● Problem statement:
From the data below, return only the lines from the one with "Task: Click the Data column header" through the one with "Select the reorder", exact and inclusive, with pictures left out.

● Stored records:
==========

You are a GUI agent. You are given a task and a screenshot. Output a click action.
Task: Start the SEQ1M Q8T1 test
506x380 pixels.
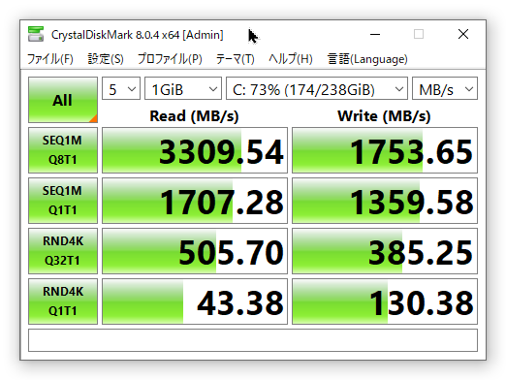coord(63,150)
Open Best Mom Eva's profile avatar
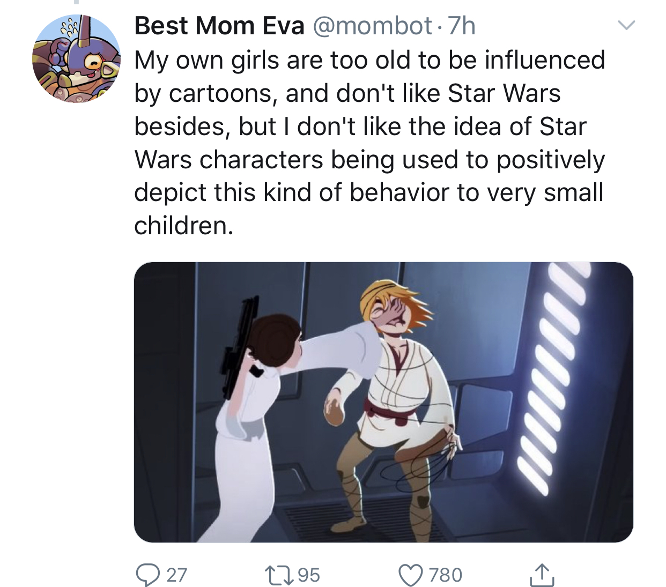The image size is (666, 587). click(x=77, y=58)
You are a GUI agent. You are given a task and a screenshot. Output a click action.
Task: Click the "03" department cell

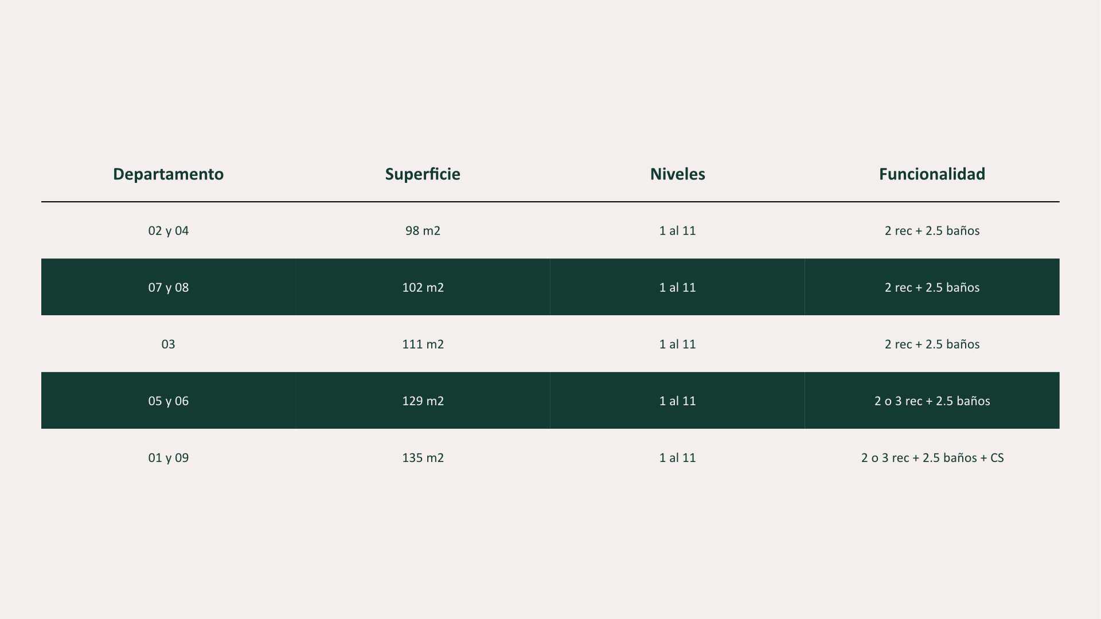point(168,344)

==========

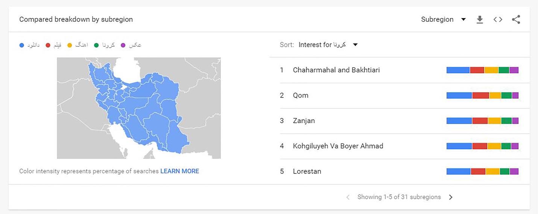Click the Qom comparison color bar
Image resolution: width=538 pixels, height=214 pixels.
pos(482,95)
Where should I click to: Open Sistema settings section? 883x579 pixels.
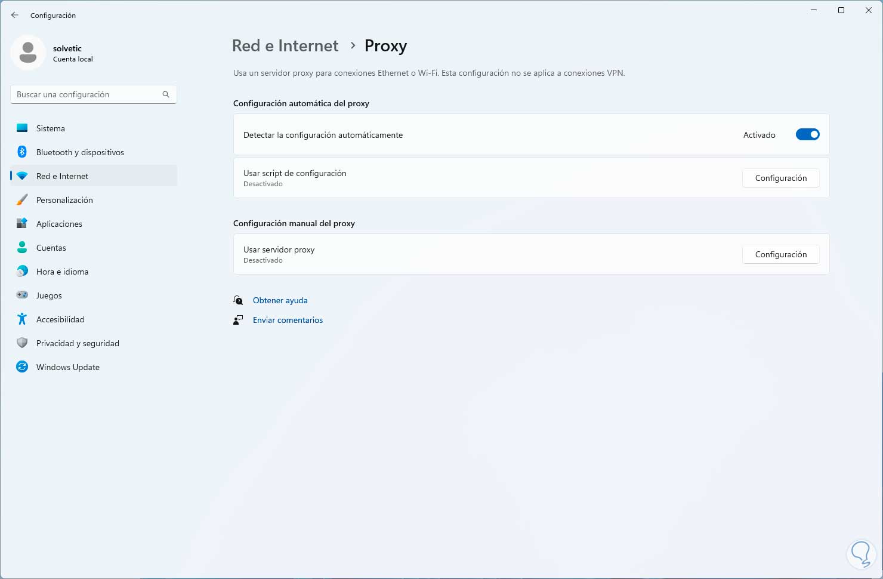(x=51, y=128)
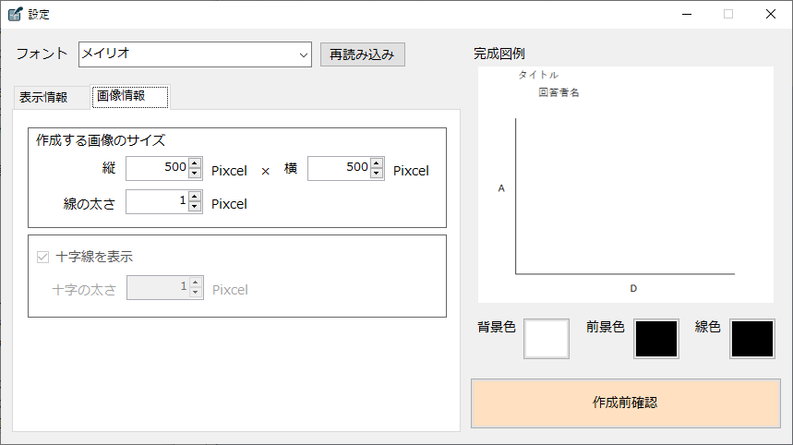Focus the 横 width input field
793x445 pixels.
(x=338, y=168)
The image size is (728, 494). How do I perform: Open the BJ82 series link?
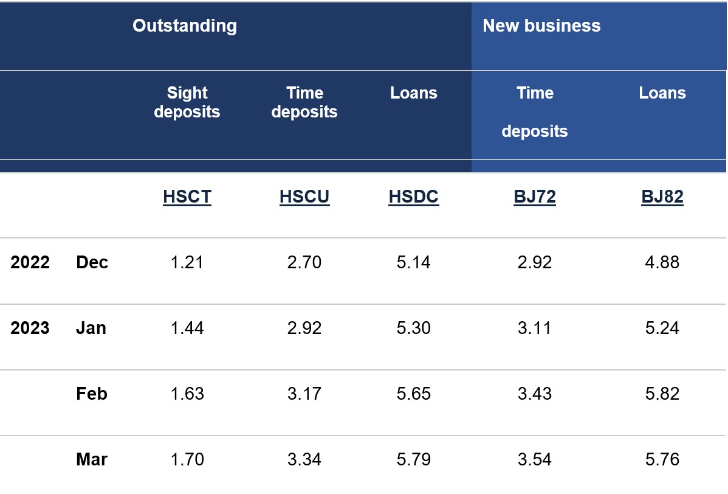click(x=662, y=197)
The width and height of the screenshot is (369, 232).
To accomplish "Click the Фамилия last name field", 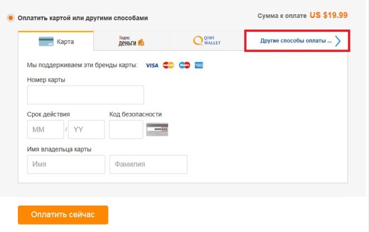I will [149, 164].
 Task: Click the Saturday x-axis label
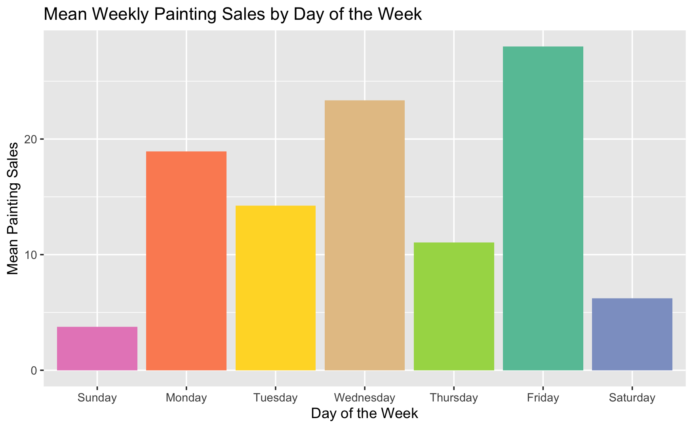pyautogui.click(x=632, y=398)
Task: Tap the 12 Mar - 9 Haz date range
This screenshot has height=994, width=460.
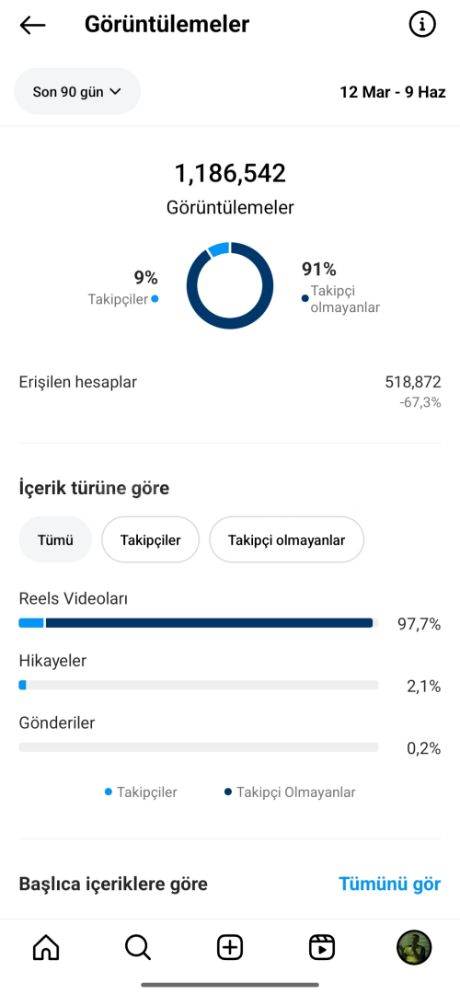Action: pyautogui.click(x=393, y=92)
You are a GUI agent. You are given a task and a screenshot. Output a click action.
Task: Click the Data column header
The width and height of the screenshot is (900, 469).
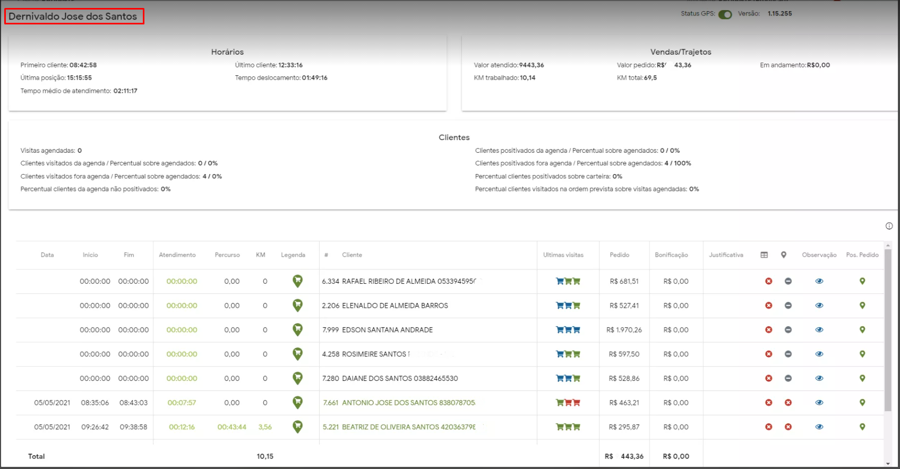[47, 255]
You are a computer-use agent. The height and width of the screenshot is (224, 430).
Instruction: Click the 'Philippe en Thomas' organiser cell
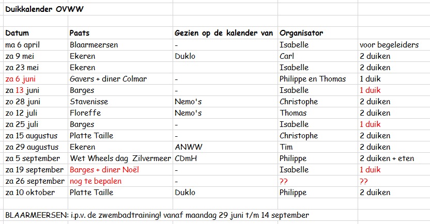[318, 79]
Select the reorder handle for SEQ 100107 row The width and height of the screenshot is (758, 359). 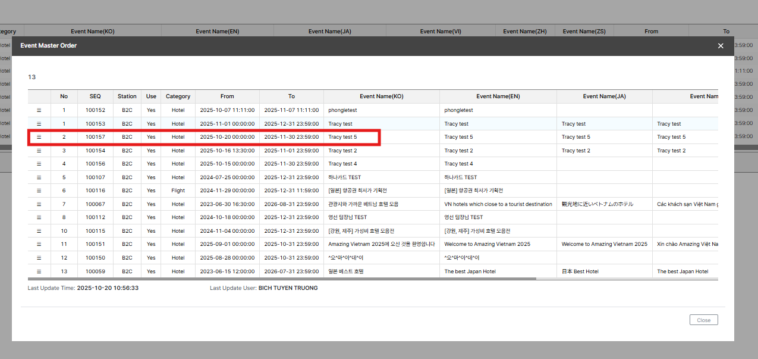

==========

● Solution to this problem:
Task: Click the Data column header
The width and height of the screenshot is (900, 469).
[47, 255]
You are a computer-use agent. The height and width of the screenshot is (224, 430).
Instruction: Click the 'Philippe en Thomas' organiser cell
[318, 79]
Select the reorder handle for SEQ 100107 row The width and height of the screenshot is (758, 359). 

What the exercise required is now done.